It was South Carolina Territory, moron. It doesn't matter who owned it. If China bought a piece of property in the USA, would that give it the right to station troops there?

Think before you answer and prove to everyone that you're a fool.
It was not South Carolina territory. They gave it to the U.S. to build a fort.

Fort Sumter

Resolved That this State do cede to the United States all the right title and claim of South Carolina to the site of Fort Sumter and the requisite quantity of adjacent territory Provided That all processes civil and criminal issued under the authority of this State or any officer thereof shall and may be served and executed upon any of the land so ceded or structures to be erected upon the same and any person there being who may be implicated in law and that the said land site and structures enumerated shall be forever exempt from liability to pay any tax to this State Also resolved That the State will extinguish the claim if any valid claim there be of any individuals under the authority of this State to the land hereby ceded Also resolved That the Attorney General be instructed to investigate the claims of Wm Laval and others to the site at Fort Sumter and adjacent land contiguous thereto and if he shall be of opinion that these parties have a legal title to the said land that Generals Hamilton and Hayne and James I Pringle Thomas Bennett and Ker Boyce Esquires be appointed Commissioners on behalf of the State to appraise the value thereof If the Attorney General should be of opinion that the said title is not legal and valid that he proceed by scire facias or other proper legal proceedings to have the same avoided and that the Attorney General and the said Commissioners report to the Legislature at its next session Resolution of State Legislature passed Dec 21 1836 The foregoing resolution was recorded in book C No 11 page 310 etc in the register's office of mesne conveyances at Charleston July 9 1840​

That held up construction until 1841 when Laval's claim was resolved...

Fort Sumter - National Monument

It was not until January 1841 that work was resumed on the site of Fort Sumter.
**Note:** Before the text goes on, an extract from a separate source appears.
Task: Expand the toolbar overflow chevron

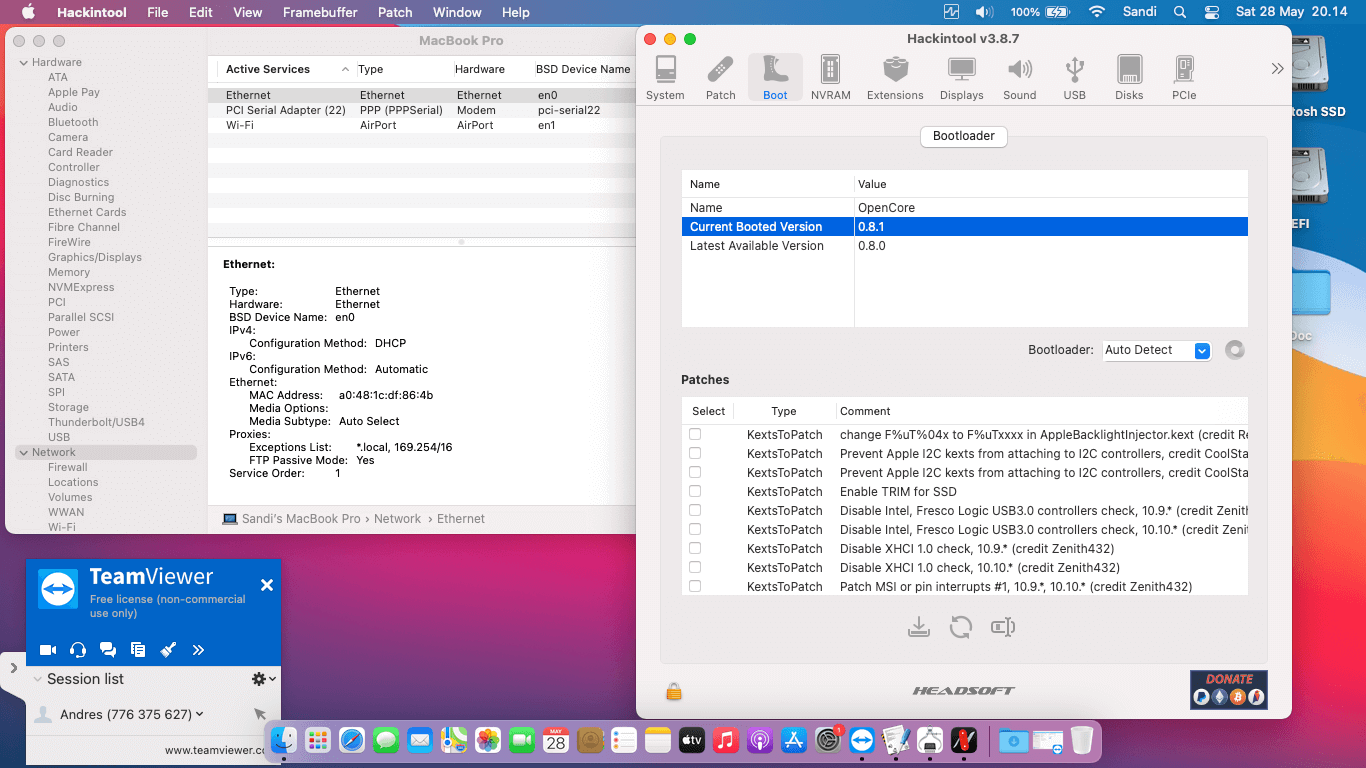Action: coord(1277,69)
Laval's claim was invalidated by the State attorney general under act of the South Carolina Legislature, December 20, 1837. But the harbor issue remained and was complicated still further by a memorial presented to the legislature by James C. Holmes, Charleston lawyer, on that same date. Not before November 22, 1841, was the Federal Government's title to 125 acres of harbor "land" recorded in the office of the Secretary of State of South Carolina.

Like I said, you're fucking nuts. I wasn't kidding, ya know.
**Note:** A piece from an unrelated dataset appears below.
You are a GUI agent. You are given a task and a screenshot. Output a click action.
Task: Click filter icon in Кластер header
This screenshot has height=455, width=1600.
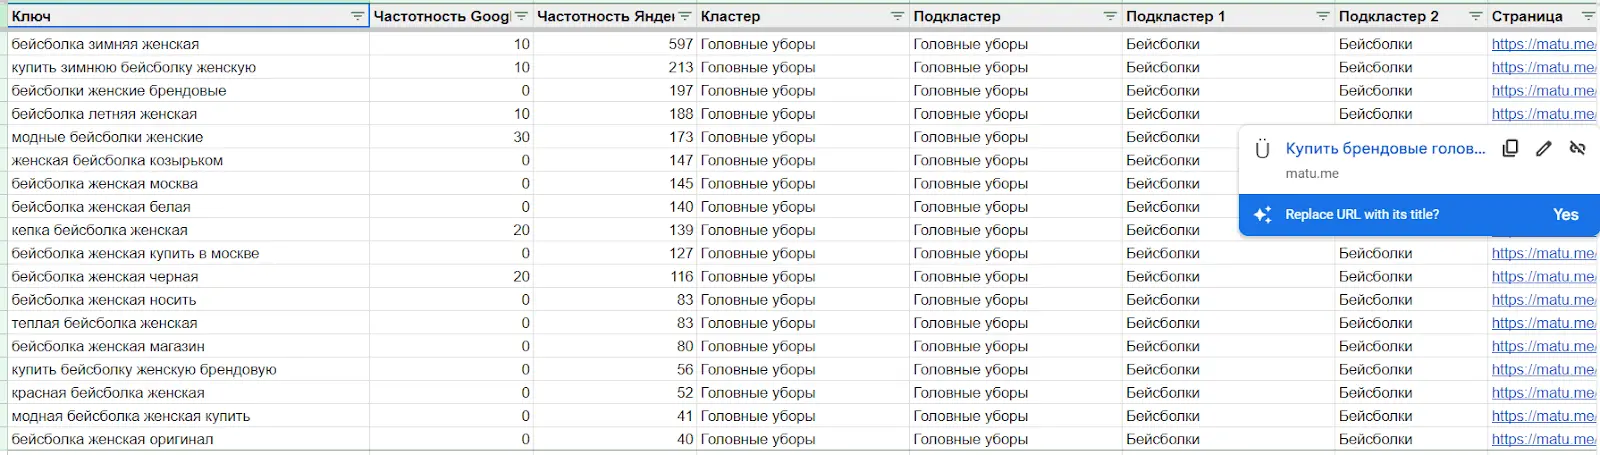[x=897, y=16]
I've already posted this shit, numskull. Note the following:

Provided That all processes civil and criminal issued under the authority of this State or any officer thereof shall and may be served and executed upon any of the land so ceded or structures to be erected upon the same and any person there being who may be implicated in law.
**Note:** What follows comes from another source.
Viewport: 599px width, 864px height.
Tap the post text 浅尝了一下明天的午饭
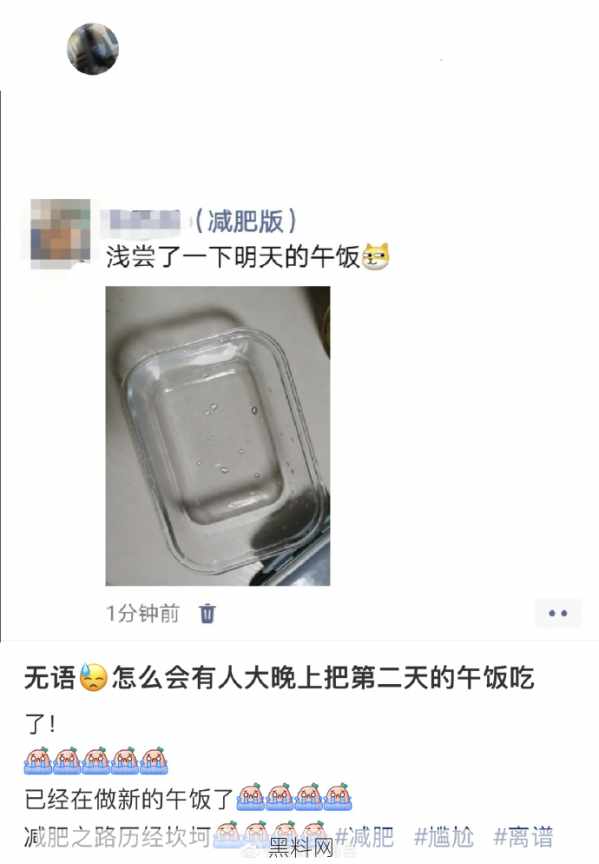coord(233,257)
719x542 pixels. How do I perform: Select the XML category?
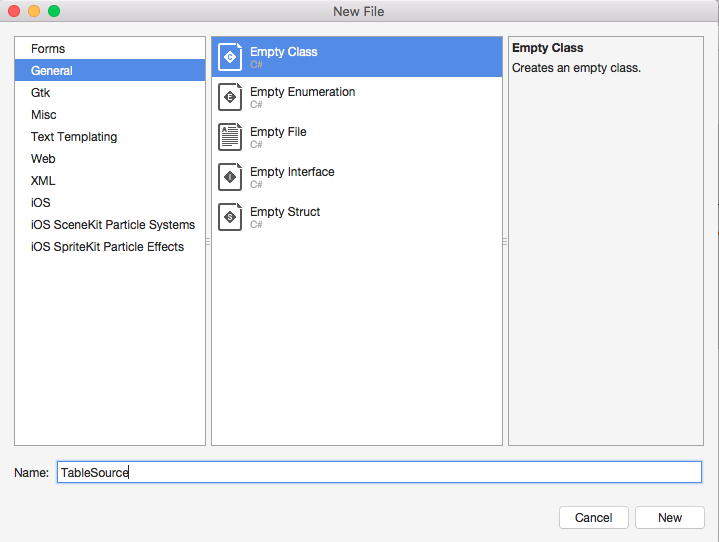(43, 181)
In other words, South Carolina retained legal control over the territory. It only gave up the property rights to the land, not the territorial rights. All the laws of South Carolina were still in affect within the boundaries. I've pointed this out time and time again, but you numskulls keep bringing up the same idiocy.

Please, end the stupidity!
Who cares if you defended your idiocy on this before? If you did, that only means you're incapable of learning.

They did not retain legal control, you moron. They maintained the right to process serve criminals on the property. Other than that, they had no legal control of the property. They ceded the land and recorded the title to the federal government, which remains to this day, in their own office of the SC Secretary of state.

Savvy?

That land was, and is, federal land. The fort was, and is, federal property. You were, and are, a fucking retard. Just because SC retained the legal right to process serve individuals on the property, in no way provided them legal authority to fire upon the fort.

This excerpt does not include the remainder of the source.